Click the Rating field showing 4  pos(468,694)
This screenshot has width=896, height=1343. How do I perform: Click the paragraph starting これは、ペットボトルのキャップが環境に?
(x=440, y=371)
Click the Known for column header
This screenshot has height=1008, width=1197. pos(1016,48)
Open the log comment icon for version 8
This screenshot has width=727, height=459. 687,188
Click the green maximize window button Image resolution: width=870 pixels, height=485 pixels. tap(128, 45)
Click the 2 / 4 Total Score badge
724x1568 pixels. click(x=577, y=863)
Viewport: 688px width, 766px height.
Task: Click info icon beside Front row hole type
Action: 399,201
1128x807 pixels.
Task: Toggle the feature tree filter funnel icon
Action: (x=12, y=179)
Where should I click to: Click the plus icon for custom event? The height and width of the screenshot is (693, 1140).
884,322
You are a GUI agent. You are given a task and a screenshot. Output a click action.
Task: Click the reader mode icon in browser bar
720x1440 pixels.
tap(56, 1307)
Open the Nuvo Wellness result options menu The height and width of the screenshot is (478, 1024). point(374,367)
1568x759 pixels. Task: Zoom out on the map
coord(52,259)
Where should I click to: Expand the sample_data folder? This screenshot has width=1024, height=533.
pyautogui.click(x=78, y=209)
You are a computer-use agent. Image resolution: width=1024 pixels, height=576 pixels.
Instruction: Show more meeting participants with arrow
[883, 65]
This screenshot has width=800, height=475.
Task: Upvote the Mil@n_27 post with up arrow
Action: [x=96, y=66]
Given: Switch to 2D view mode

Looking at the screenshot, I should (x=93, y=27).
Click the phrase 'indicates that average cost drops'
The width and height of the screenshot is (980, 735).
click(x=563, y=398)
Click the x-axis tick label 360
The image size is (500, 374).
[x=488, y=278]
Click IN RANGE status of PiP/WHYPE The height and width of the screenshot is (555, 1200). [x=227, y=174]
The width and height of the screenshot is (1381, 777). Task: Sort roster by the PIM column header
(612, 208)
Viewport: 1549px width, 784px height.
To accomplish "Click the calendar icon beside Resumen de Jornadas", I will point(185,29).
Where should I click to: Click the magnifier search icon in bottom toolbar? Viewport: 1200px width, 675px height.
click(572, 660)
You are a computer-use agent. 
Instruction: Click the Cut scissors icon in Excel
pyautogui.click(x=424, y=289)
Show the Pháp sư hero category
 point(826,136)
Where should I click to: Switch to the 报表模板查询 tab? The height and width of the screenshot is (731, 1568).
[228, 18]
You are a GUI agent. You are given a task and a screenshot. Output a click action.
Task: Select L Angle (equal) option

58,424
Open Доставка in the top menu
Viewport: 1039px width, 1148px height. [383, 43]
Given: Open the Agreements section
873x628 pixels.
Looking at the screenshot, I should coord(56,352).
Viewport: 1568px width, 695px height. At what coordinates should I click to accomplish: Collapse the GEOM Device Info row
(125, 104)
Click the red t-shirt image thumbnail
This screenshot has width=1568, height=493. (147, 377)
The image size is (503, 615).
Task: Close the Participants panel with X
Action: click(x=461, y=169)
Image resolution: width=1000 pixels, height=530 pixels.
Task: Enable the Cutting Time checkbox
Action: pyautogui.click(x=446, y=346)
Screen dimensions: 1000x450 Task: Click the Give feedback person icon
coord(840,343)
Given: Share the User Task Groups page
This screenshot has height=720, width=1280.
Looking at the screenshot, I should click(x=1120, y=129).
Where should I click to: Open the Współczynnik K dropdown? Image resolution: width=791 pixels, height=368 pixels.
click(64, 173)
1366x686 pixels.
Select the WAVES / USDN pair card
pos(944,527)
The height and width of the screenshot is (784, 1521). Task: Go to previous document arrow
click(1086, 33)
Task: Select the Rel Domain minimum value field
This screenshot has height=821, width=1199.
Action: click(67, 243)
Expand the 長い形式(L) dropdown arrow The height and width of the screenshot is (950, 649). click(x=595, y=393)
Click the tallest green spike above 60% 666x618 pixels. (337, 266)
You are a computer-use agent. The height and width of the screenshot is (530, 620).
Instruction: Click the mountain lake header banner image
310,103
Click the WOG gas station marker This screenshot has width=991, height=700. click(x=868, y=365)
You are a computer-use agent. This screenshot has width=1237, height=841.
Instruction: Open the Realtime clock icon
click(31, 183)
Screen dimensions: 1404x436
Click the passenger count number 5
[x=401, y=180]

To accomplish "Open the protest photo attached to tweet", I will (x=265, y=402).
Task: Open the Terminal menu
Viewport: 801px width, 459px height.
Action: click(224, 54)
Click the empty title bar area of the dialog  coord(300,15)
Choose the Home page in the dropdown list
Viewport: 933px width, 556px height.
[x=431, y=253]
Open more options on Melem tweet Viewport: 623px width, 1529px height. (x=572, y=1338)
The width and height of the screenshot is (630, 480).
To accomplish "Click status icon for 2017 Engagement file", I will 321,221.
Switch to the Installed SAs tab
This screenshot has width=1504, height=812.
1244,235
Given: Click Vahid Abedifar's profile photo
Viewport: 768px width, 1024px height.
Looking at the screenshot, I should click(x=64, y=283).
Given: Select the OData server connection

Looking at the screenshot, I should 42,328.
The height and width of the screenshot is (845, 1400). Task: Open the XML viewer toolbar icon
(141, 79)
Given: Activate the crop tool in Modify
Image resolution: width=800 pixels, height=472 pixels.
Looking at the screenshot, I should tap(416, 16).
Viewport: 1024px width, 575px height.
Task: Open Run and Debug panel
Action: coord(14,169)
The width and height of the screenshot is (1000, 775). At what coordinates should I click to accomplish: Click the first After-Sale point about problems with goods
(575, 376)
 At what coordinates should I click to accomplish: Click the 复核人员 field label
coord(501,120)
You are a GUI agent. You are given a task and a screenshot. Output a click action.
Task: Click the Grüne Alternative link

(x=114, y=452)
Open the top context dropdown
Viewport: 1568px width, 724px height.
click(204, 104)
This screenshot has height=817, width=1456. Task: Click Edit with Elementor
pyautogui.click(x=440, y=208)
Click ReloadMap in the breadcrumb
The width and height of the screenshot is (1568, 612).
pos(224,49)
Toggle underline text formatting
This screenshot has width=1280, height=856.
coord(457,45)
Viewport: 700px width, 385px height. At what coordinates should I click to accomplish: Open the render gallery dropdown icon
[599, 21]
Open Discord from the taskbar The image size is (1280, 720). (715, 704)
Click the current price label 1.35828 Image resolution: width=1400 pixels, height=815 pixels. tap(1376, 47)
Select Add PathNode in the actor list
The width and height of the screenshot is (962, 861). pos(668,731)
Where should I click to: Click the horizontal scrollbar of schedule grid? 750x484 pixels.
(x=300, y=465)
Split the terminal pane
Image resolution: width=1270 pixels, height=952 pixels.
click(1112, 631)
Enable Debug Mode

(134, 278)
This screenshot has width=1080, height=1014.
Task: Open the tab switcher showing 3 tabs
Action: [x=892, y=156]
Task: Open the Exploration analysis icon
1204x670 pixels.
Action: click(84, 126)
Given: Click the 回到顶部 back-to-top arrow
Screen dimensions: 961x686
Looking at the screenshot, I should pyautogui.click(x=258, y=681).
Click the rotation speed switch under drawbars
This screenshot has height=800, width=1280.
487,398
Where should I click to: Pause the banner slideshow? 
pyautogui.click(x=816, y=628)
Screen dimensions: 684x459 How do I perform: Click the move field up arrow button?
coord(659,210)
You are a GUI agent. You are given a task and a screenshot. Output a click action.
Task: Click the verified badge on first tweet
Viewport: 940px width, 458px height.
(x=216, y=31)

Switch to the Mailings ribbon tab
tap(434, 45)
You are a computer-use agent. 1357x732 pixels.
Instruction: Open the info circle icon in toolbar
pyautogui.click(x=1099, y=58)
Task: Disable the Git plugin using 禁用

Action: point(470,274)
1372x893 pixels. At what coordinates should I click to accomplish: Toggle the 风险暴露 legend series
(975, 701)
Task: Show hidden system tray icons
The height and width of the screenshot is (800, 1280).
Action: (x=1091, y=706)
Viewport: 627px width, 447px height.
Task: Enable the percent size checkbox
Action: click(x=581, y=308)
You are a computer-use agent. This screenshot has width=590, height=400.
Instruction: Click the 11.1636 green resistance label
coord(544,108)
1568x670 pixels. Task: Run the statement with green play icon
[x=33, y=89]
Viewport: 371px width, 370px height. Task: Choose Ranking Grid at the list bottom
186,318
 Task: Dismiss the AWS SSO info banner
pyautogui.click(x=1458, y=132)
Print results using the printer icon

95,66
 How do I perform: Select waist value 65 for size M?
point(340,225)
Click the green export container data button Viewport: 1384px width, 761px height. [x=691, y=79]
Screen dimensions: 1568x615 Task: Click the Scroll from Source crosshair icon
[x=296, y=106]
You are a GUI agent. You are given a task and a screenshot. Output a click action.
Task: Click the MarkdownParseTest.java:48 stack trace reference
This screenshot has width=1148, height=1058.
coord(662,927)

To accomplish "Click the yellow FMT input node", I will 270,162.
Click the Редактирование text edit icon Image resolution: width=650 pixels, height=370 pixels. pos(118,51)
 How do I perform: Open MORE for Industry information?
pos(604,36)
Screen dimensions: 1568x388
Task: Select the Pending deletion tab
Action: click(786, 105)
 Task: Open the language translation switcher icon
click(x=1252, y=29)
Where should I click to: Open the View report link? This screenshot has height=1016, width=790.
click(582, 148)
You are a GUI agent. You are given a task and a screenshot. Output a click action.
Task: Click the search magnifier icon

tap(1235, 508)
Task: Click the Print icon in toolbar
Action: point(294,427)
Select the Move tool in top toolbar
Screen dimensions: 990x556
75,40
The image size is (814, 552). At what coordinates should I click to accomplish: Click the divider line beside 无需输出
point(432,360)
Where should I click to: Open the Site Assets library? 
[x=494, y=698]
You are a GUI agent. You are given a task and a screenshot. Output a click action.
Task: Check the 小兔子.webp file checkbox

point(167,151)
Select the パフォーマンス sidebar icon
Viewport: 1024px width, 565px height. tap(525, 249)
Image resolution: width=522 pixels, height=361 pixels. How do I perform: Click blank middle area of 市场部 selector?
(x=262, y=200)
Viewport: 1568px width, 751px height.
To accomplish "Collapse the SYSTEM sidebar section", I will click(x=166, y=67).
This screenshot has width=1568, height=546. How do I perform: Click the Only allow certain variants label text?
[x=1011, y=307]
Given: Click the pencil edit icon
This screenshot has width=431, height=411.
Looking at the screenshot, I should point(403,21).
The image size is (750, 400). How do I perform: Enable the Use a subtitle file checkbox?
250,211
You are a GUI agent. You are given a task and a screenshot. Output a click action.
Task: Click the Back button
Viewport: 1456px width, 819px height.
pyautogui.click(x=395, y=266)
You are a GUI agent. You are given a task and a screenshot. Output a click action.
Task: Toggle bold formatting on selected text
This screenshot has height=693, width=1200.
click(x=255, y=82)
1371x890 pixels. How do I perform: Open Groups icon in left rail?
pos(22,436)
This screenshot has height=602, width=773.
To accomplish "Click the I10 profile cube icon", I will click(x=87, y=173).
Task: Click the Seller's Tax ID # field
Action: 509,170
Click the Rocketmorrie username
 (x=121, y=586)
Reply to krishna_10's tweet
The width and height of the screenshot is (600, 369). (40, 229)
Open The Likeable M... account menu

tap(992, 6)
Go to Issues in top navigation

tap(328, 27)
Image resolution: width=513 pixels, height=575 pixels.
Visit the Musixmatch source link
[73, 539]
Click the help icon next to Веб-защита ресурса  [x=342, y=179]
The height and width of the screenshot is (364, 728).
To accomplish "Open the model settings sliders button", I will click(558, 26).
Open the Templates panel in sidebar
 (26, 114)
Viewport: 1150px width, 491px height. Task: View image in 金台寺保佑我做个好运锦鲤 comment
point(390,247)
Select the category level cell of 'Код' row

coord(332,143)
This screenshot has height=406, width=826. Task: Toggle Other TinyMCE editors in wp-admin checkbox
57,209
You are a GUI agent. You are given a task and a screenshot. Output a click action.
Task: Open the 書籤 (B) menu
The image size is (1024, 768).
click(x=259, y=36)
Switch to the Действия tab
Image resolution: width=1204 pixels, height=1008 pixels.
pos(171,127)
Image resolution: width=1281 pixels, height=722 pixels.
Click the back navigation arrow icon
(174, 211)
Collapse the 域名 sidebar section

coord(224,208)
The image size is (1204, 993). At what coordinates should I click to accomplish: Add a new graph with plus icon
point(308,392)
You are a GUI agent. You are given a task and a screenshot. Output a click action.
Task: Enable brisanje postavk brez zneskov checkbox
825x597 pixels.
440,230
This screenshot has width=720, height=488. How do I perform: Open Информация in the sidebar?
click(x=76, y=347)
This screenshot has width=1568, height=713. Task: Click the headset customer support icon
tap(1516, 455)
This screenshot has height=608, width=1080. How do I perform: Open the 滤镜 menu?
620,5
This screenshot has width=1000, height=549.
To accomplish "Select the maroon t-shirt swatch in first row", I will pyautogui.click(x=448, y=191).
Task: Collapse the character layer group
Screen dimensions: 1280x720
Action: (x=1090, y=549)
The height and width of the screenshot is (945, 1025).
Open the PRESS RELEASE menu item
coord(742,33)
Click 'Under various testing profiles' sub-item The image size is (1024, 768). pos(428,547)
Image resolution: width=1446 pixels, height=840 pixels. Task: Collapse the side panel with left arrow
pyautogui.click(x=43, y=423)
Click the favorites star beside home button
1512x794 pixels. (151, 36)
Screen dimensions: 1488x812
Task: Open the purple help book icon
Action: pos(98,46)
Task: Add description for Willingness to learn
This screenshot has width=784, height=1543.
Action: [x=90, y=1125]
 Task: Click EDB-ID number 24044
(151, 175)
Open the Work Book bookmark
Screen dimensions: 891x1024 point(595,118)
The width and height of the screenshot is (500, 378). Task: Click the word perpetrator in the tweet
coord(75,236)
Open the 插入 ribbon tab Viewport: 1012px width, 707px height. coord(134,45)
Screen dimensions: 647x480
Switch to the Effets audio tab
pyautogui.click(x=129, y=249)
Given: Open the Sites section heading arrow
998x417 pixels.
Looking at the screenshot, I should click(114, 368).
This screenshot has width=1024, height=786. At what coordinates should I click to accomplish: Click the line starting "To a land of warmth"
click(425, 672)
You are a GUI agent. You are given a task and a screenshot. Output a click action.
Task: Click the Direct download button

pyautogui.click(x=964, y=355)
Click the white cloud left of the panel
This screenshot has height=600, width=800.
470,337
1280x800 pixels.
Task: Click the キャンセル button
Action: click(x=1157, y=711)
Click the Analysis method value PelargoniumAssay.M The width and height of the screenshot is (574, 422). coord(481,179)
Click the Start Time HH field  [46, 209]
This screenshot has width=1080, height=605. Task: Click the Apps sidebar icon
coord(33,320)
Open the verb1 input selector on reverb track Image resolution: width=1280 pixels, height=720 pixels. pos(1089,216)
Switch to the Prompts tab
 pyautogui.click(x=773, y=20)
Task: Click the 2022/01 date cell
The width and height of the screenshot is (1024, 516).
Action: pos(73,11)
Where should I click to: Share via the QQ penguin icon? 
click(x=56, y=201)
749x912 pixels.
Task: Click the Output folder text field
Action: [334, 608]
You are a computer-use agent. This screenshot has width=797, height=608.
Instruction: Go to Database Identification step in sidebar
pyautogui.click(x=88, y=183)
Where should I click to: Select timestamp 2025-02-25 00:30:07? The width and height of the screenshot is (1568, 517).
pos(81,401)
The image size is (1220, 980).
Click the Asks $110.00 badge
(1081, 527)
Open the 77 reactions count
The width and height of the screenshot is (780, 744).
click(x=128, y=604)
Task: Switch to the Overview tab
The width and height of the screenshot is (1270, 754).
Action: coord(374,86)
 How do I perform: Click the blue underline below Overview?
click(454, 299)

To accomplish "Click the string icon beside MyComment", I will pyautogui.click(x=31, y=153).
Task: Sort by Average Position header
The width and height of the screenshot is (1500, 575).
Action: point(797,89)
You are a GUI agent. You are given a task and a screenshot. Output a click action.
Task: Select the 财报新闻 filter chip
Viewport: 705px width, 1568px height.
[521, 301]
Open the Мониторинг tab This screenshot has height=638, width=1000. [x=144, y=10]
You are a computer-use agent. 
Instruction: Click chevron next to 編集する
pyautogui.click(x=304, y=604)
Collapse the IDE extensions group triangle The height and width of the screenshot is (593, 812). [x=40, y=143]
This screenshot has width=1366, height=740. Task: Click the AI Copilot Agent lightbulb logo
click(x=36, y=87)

* _About this task_
From the first line of the records above to the line that contains "Open the Nuvo", quote each line exactly.

* _Result of the task_
Click the Rating field showing 4  pos(468,694)
This screenshot has width=896, height=1343. How do I perform: Click the paragraph starting これは、ペットボトルのキャップが環境に?
(x=440, y=371)
Click the Known for column header
This screenshot has height=1008, width=1197. pos(1016,48)
Open the log comment icon for version 8
This screenshot has width=727, height=459. 687,188
Click the green maximize window button Image resolution: width=870 pixels, height=485 pixels. tap(128, 45)
Click the 2 / 4 Total Score badge
724x1568 pixels. click(x=577, y=863)
Viewport: 688px width, 766px height.
Task: Click info icon beside Front row hole type
Action: 399,201
1128x807 pixels.
Task: Toggle the feature tree filter funnel icon
Action: (x=12, y=179)
Where should I click to: Click the plus icon for custom event? The height and width of the screenshot is (693, 1140).
884,322
You are a GUI agent. You are given a task and a screenshot. Output a click action.
Task: Click the reader mode icon in browser bar
720x1440 pixels.
tap(56, 1307)
Open the Nuvo Wellness result options menu The height and width of the screenshot is (478, 1024). point(374,367)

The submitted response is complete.